━━ Texte proposé
Outreau : responsabilité des magistrats, des médias et des citoyens

par sevand
jeudi 16 mars 2006

Lors de la Commission parlementaire dite « d’Outreau », nous avons vu les médias faire leur mea culpa (même si leurs auditions ont été moins médiatisées que celles des magistrats). Mais il ne faut pas tomber dans les mêmes travers que ceux qui critiquent les autres sans nuance. Dans cette affaire, chaque acteur a sa part de responsabilité, ainsi elle révèle de façon encore plus impressionnante les points faibles de notre société toute entière.

 

 

Certes, la Justice constitue, pour la plupart de nos concitoyens, un grand mystère. Cette opacité, véhiculée depuis des siècles, a contribué à entretenir incompréhension, peur, hostilité, voire fantasme.

 

Cette situation peut sembler paradoxale, dans la mesure où les tribunaux ne font qu’appliquer les lois, votées par les citoyens (même si c’est indirectement), et que « nul n’est censé ignorer ».

 

L’image du magistrat hors de la cité, dans sa tour d’ivoire, est toujours présente alors que la Justice s’est ouverte au regard extérieur (intervention des magistrats auprès des représentants élus, dans le cadre des CCPD, intervention de magistrats dans les écoles, Journées de la Justice, plaquettes d’explication disponibles dans toutes les juridictions, présence de scolaires aux audiences...).

 

Les magistrats font des efforts pour expliquer leur travail et ses conditions. Aujourd’hui (dans les petites juridictions que je connais), des victimes sont reçues lorsque leurs plaintes sont classées sans suite (pas dans toutes les affaires, mais dans les affaires les plus difficiles psychologiquement)...

 

Nous sommes loin de la Justice de caste, que certains aiment encore décrire, mais pourtant l’idée que les magistrats sont assoiffés de pouvoir et qu’ils se lèvent le matin en se demandant qui ils pourront mettre en prison dans la journée est encore vivace, hélas ! Finalement, on peut se demander si ce n’est pas rassurant pour nos concitoyens de penser que les magistrats sont « des monstres » !
━━━━
━━ Données extraites
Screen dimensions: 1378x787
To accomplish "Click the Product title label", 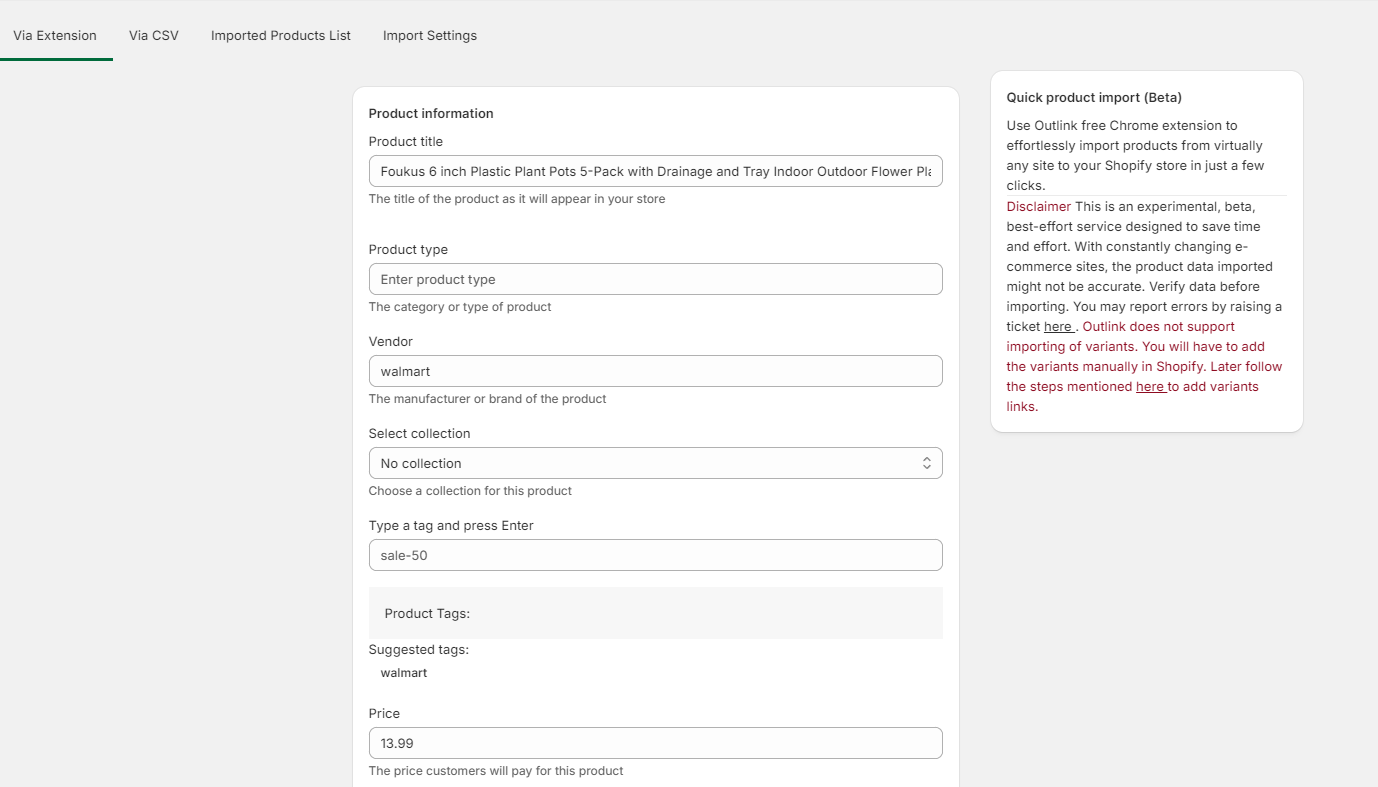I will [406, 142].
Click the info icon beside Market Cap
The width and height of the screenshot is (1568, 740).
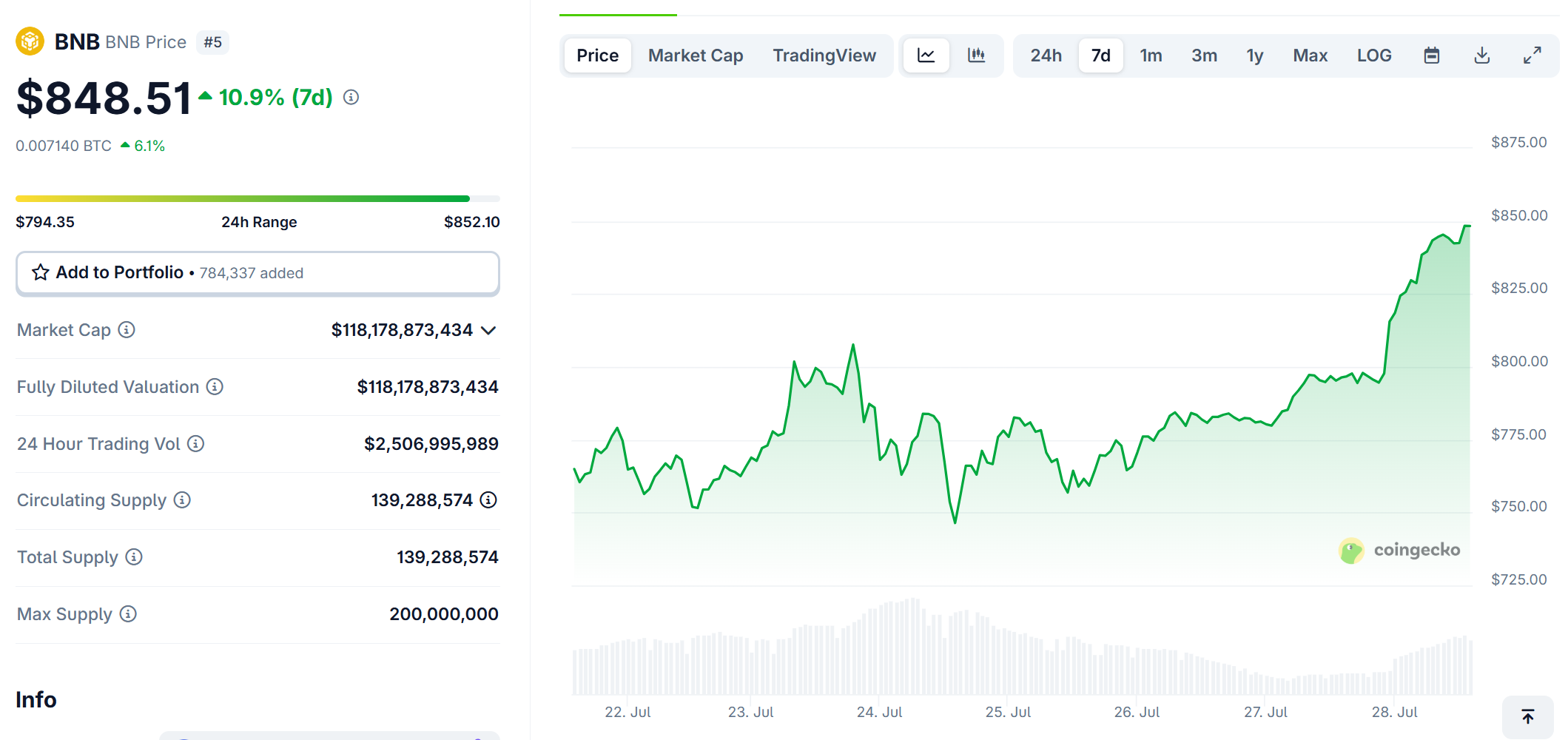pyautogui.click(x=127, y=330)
━━━━
▶ **Consigne A**
Veuillez indiquer si chacune des affirmations suivantes concorde avec le texte sur l'affaire d'Outreau, en répondant par oui ou par non et en citant mot pour mot les termes décisifs. (i) Les auditions des médias ont été plus médiatisées que celles des magistrats. (ii) Les tribunaux ne font qu'appliquer les lois. (iii) Toutes les victimes dont la plainte est classée sans suite sont reçues.
▶ **Consigne B**
D'après le texte sur l'affaire d'Outreau, qu'est-ce que l'opacité de la Justice a contribué à entretenir ?
▶ **Consigne C**
Recopiez fidèlement le passage du texte sur l'affaire d'Outreau qui va de « Certes, la Justice » jusqu'à « hostilité, voire fantasme. ».

▶ **Corrigé A**
(i) Non : « même si leurs auditions ont été moins médiatisées que celles des magistrats ».
(ii) Oui : « les tribunaux ne font qu’appliquer les lois ».
(iii) Non : « pas dans toutes les affaires, mais dans les affaires les plus difficiles psychologiquement ».

▶ **Corrigé B**
Incompréhension, peur, hostilité, voire fantasme.

▶ **Corrigé C**
Certes, la Justice constitue, pour la plupart de nos concitoyens, un grand mystère. Cette opacité, véhiculée depuis des siècles, a contribué à entretenir incompréhension, peur, hostilité, voire fantasme.